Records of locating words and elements
--- BEGIN ---

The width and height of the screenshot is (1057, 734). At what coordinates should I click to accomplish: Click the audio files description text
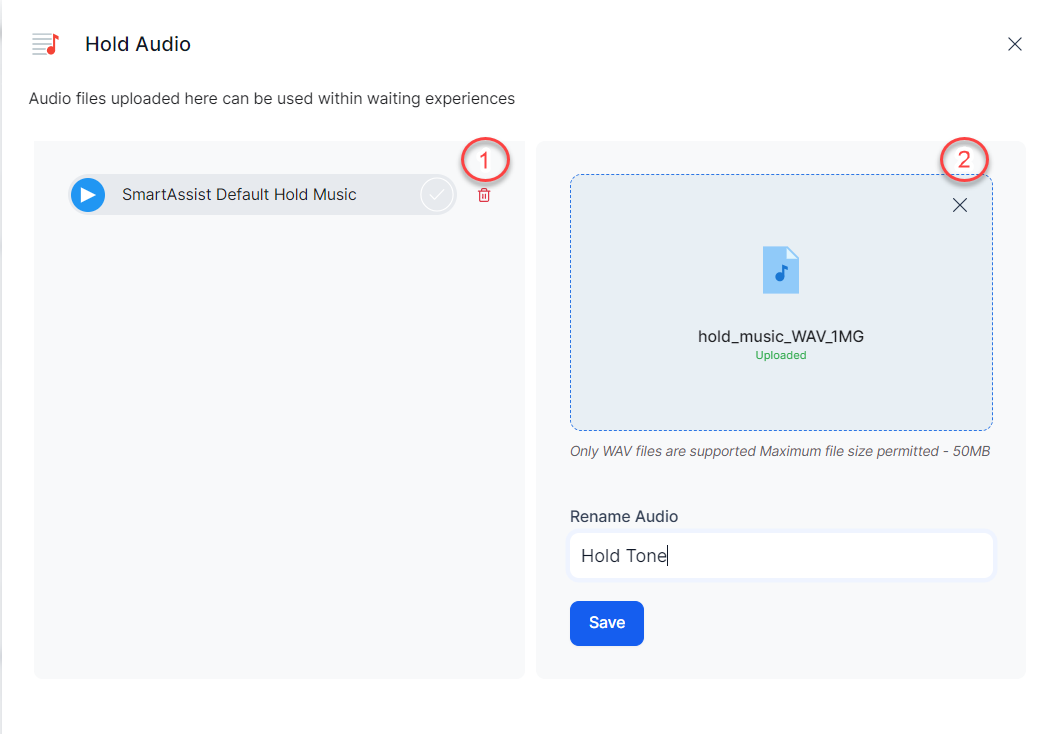(x=271, y=99)
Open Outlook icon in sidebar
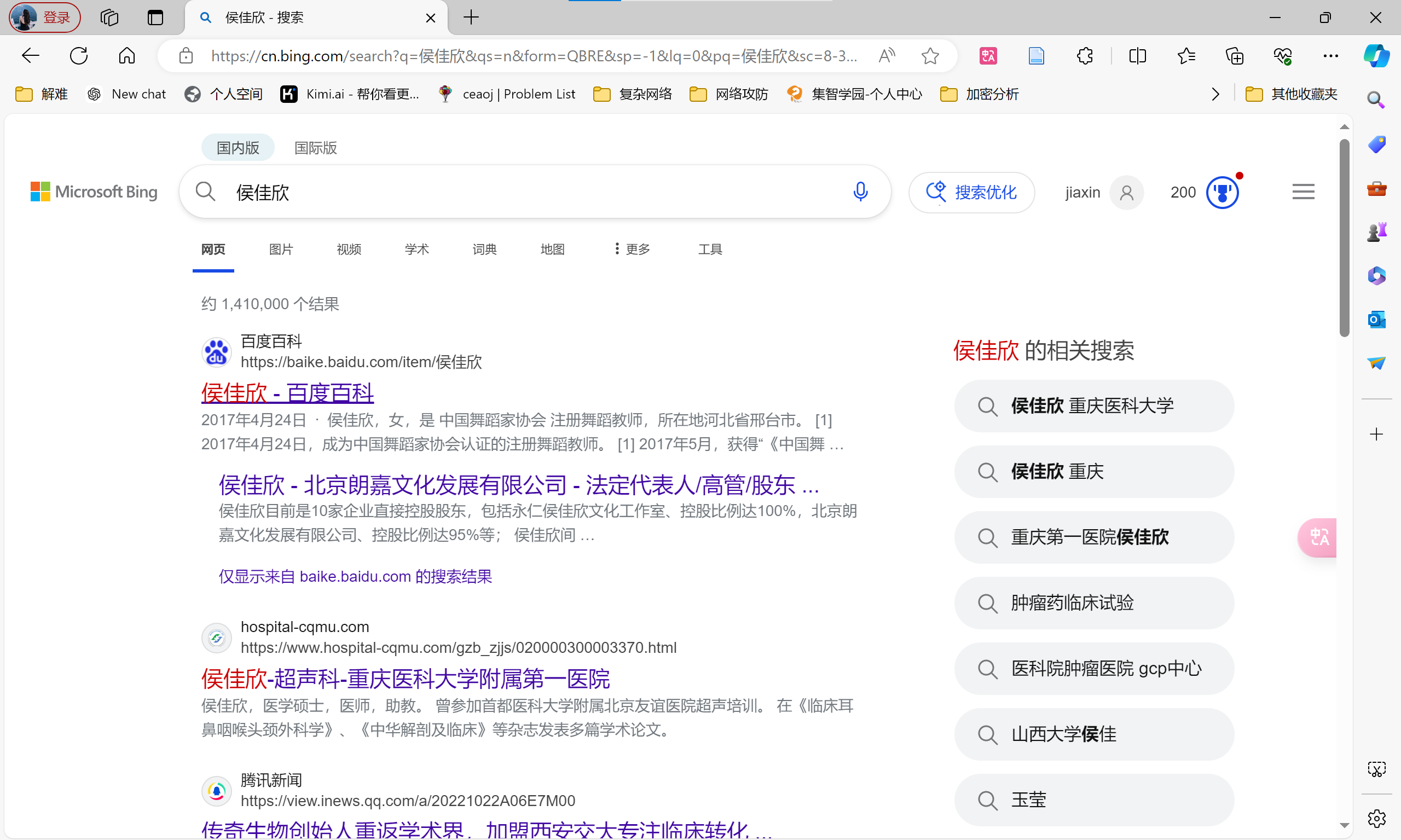The width and height of the screenshot is (1401, 840). pos(1376,319)
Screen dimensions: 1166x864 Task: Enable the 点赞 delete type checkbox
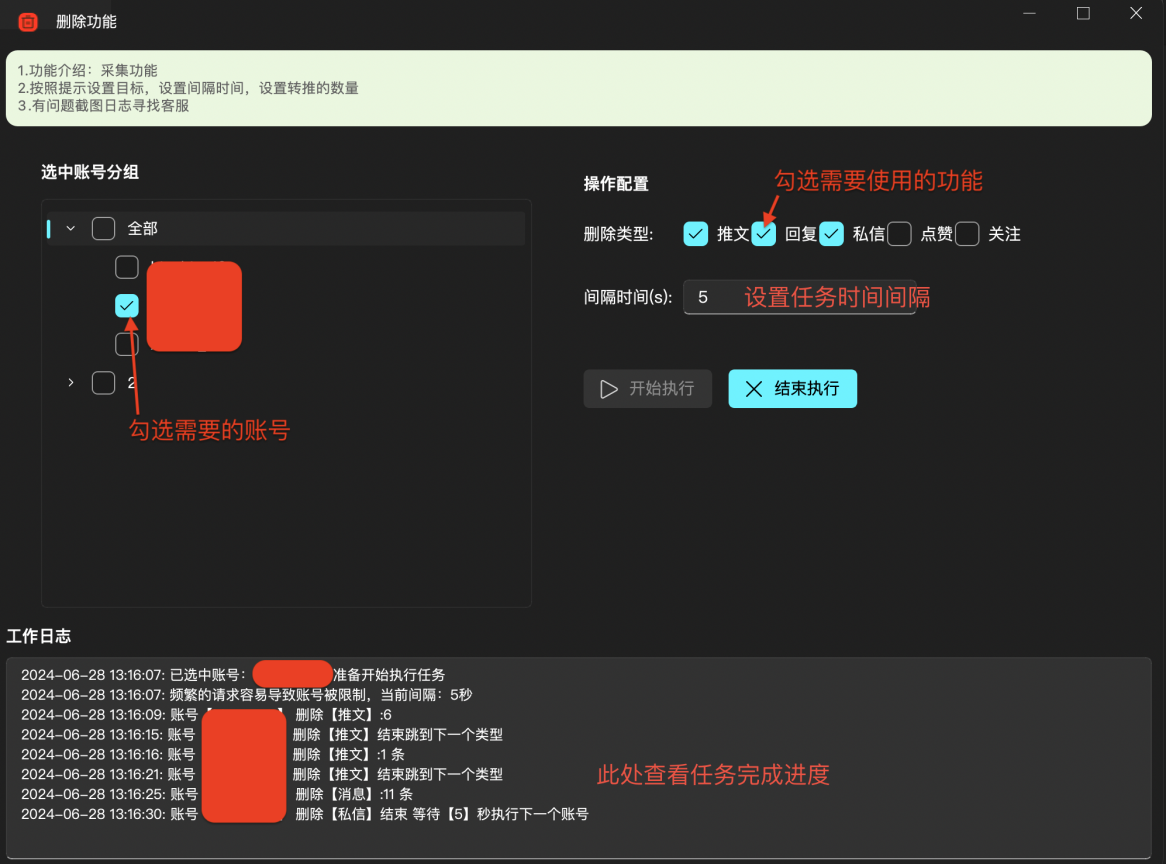click(x=900, y=234)
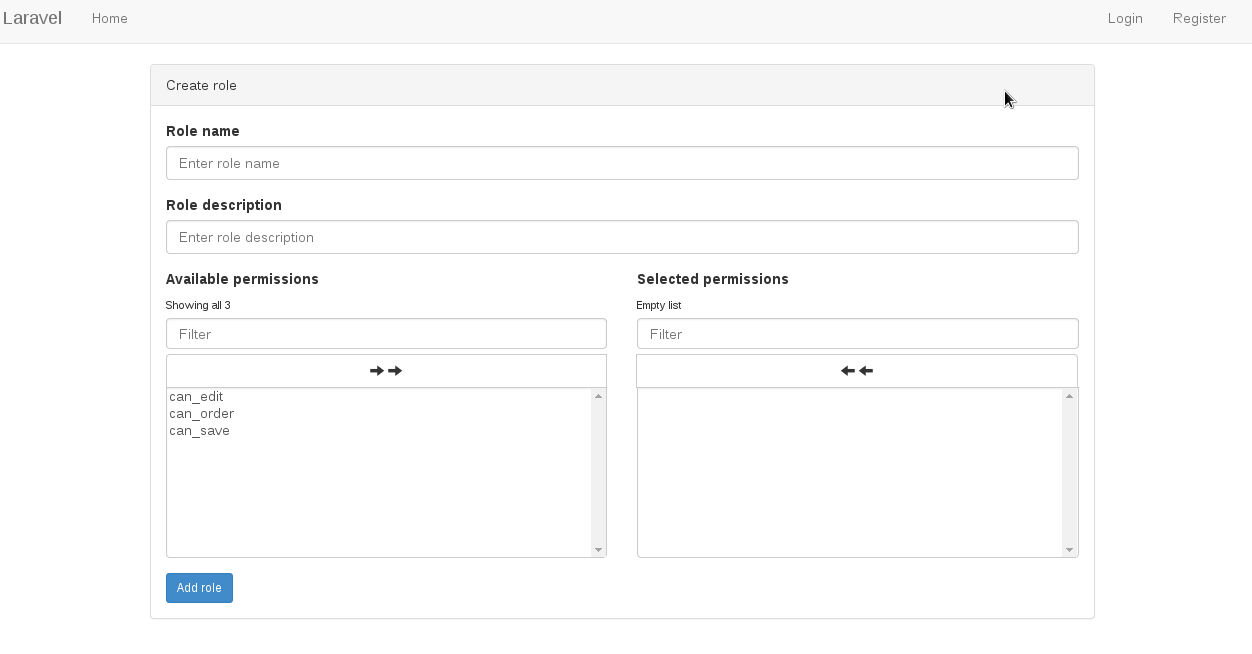Select the can_order permission
The image size is (1252, 654).
tap(201, 413)
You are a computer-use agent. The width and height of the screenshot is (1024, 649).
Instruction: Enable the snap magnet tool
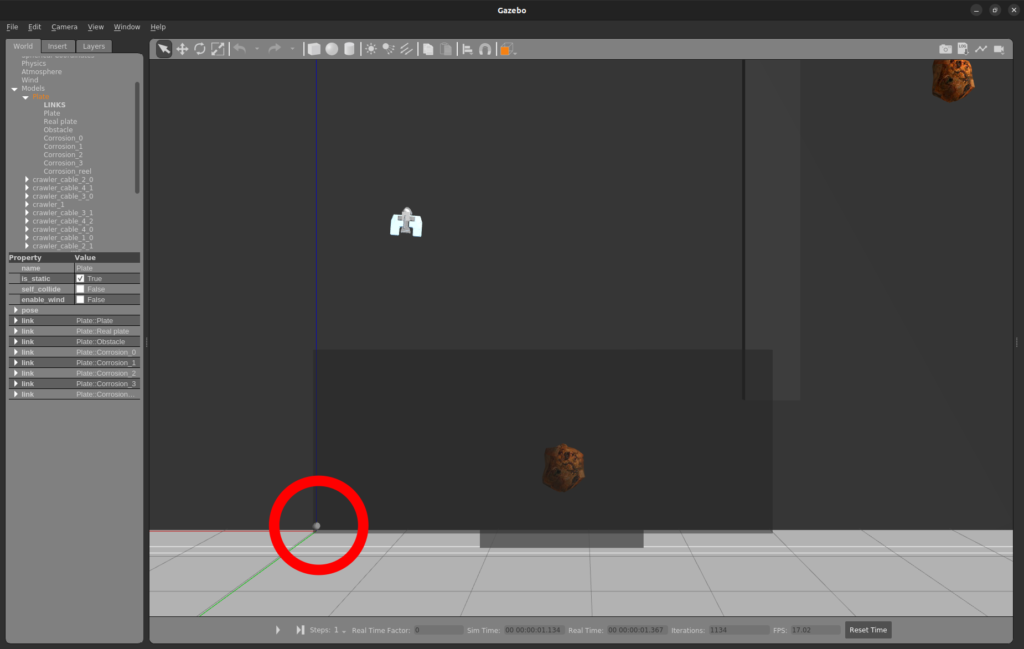coord(485,49)
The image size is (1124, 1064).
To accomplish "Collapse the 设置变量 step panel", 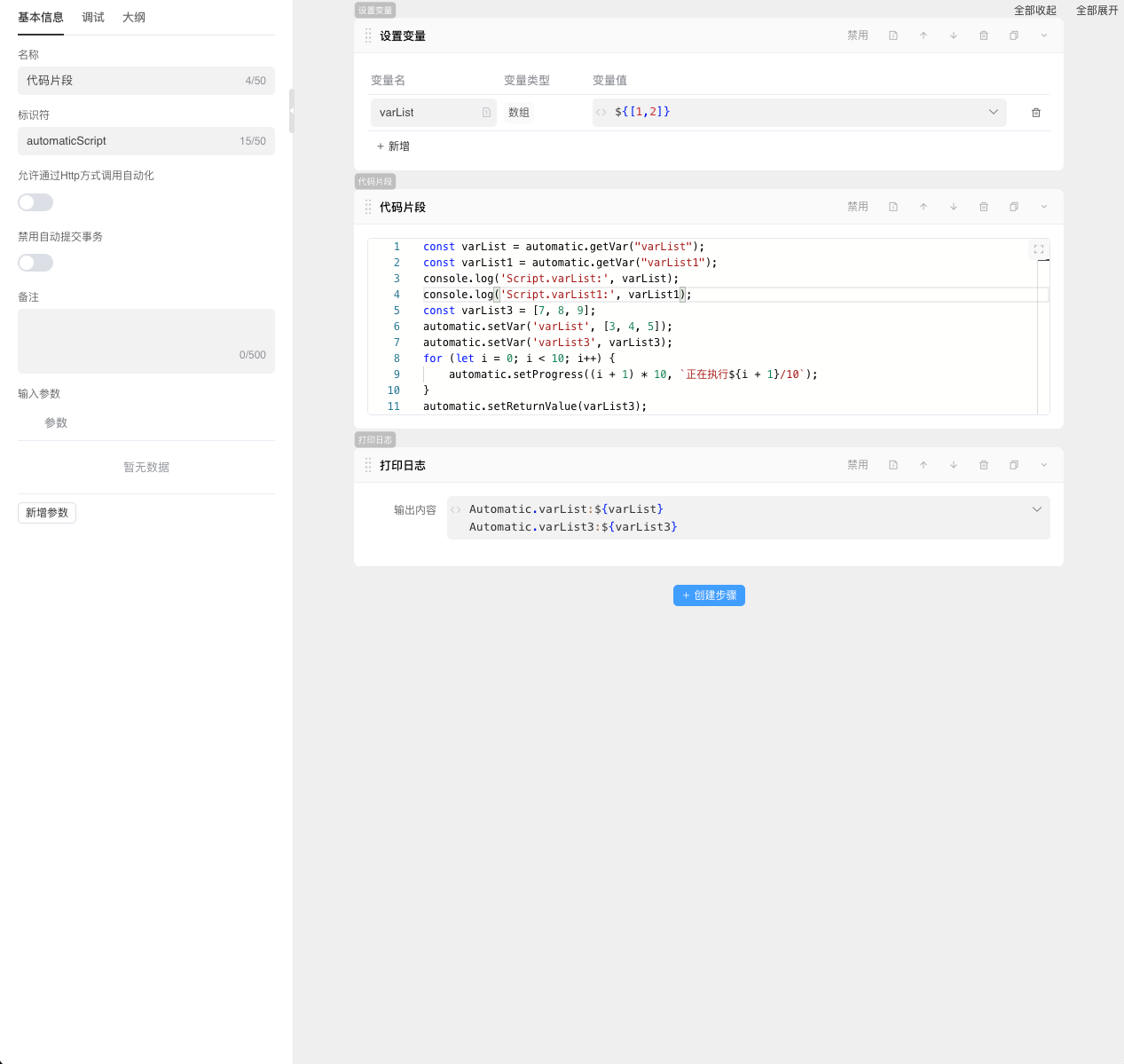I will point(1044,35).
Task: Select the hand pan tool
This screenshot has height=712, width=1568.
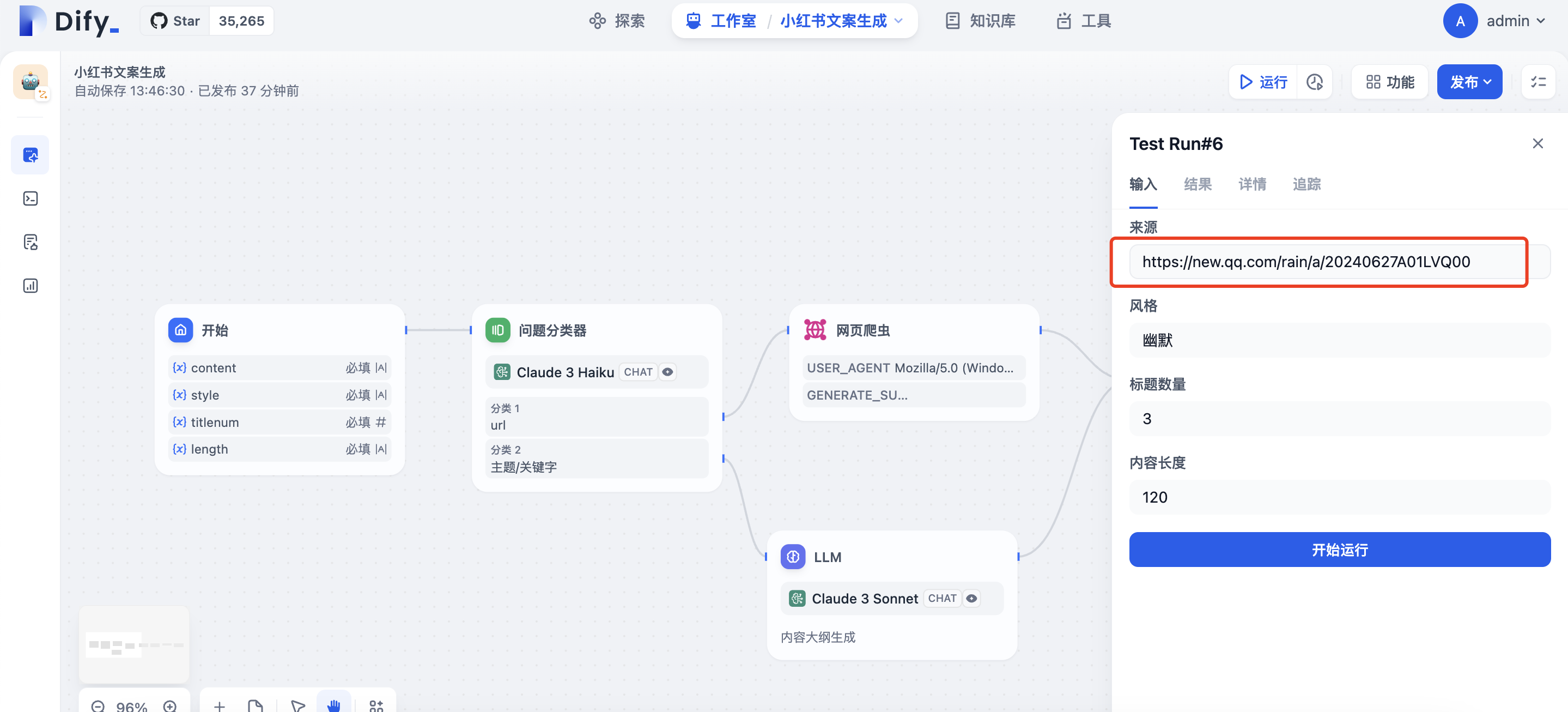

--- END ---

▶ _Stated exercise_
Reproduce word for word the entries from the line containing "Task: Select the hand pan tool" through the end of the entries. Leave the pictures out of your answer.

▶ _Complete output_
Task: Select the hand pan tool
This screenshot has height=712, width=1568.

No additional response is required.